Après avoir retrouvé mon JCB à Mayotte me voila soulagée, soulagée de le voir dans des décors merveilleux et surtout entouré d’une équipe fantastique !
On n’oublie jamais ceux qui nous ont fait vivre des moments fantastiques, les plus beaux de ma vie, et un jour, je repartirai retrouver mon ange bleu, parce que ma passion pour cet oiseau est totalement increvable !
Je continue mon chemin en pensant chaque jour à lui, la gamine grandit mais son amour reste soudé à jamais pour cet hélico bleu et ça, personne ne pourra y changer quoi que ce soit.
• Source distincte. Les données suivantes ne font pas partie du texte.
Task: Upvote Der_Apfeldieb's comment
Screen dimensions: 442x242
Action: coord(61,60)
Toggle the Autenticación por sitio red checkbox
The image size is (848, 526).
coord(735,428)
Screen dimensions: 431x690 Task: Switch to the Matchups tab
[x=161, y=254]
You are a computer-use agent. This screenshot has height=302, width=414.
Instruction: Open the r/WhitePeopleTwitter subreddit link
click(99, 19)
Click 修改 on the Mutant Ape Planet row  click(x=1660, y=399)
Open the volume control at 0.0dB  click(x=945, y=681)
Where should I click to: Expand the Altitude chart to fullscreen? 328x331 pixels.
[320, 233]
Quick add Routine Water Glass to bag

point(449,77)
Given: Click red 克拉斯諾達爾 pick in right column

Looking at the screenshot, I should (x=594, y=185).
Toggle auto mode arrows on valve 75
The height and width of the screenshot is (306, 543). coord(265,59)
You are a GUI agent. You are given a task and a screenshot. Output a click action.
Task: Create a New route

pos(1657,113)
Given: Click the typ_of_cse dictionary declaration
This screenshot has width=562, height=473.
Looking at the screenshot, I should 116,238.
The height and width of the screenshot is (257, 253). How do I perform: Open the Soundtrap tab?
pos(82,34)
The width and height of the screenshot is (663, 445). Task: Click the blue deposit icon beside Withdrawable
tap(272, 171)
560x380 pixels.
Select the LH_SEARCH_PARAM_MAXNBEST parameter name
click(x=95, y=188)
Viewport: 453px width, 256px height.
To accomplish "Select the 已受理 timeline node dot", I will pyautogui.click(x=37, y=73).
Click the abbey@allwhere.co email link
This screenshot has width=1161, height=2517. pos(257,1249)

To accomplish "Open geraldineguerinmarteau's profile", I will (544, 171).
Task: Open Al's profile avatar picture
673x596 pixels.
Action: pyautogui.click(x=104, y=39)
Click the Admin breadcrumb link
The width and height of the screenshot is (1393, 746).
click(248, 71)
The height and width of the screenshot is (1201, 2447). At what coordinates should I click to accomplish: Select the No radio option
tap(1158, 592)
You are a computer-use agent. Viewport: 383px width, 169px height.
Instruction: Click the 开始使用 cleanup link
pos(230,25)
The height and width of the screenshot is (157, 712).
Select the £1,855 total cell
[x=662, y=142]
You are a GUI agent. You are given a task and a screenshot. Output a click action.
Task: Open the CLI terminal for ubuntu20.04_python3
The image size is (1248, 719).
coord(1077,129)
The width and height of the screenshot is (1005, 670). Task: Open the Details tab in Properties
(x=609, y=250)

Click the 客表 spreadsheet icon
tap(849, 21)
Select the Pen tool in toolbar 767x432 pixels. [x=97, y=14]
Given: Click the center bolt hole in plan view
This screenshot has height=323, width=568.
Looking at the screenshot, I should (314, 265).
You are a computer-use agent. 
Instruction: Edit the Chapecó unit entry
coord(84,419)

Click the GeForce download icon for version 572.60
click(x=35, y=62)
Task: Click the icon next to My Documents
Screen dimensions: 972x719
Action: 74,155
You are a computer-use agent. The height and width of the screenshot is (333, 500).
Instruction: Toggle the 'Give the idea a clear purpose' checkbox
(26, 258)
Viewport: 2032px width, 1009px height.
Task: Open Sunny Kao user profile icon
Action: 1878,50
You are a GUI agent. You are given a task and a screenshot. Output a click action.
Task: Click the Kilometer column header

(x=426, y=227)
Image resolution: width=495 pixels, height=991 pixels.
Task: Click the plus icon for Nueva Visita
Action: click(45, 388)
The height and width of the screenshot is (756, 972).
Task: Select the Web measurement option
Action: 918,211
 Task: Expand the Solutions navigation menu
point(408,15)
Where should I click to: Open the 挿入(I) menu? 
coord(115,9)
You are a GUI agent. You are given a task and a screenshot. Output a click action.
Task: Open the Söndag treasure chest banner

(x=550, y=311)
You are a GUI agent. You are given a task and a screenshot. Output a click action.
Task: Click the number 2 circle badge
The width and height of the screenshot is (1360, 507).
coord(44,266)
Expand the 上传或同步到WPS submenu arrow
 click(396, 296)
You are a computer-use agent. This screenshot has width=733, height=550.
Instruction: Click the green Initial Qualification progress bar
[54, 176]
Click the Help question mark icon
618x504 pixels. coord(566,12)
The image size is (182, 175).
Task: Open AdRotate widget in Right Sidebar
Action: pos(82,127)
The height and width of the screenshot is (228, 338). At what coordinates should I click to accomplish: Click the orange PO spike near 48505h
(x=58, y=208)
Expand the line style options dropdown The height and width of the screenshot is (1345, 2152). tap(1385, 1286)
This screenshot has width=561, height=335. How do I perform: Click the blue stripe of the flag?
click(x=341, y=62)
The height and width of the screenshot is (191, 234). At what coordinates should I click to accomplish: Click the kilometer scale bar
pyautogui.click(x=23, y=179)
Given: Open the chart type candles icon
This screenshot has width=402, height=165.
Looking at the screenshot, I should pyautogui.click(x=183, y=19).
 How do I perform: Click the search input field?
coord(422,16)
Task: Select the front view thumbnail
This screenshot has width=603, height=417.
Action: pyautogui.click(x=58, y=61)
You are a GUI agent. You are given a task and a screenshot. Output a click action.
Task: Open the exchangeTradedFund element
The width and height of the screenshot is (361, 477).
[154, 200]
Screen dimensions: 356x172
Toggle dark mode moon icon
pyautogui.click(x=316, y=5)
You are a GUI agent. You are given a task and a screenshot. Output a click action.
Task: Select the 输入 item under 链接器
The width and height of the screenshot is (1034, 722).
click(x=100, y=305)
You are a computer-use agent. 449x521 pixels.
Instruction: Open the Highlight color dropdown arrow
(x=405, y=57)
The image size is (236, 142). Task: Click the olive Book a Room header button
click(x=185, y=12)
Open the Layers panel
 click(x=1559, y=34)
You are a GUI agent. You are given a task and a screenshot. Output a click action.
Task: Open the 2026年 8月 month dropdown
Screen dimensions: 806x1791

Photo © Natacha LaporteAlors à mon homme, je tiens à te remercier pour ce cadeau fantastique que tu m’as offert, cette surprise bien plus que merveilleuse que tu m’as faites, tu as su comprendre ma passion pour cet oiseau et tu m’as ramené à lui, quel beau cadeau... aucun mot ne peux décrire ce que je ressens à travers ce que tu as fais pour moi. Tu m’as offert ce que je souhaitais le plus et tu as su garder la surprise jusqu’au bout, quoi de mieux pour fêter mon ATPL ?
A Fred, merci de tout cœur d’avoir contribué à me faire vivre des moments très forts avec les grands oiseaux bleus que je porte très fort dans mon cœur aujourd’hui, à chaque fois que je les reverrai ce sera avec un sourire gravé sur mon visage, ce visage qui en dira long à travers tous ses souvenirs si forts, merci d’avoir contribué a rendre mon voyage et mes retrouvailles avec JCB encore plus extraordinaires !
A tous les bleus de Pamandzi, un très grand merci de m’avoir accueilli tout au long de la semaine, de m’avoir fait rêver et vivre des moments forts avec JCB et surtout d’avoir accepté mon amour pour JCB et de m’avoir permis de le voir chaque jour, vous êtes une équipe formidable !
Photo © Natacha LaporteEt bien sûr un immense merci à tous ceux qui ont su comprendre mon attachement pour cet hélico, rien ne changera, j’avance petit à petit vers mon rêve avec une grand partie de JCB en moi !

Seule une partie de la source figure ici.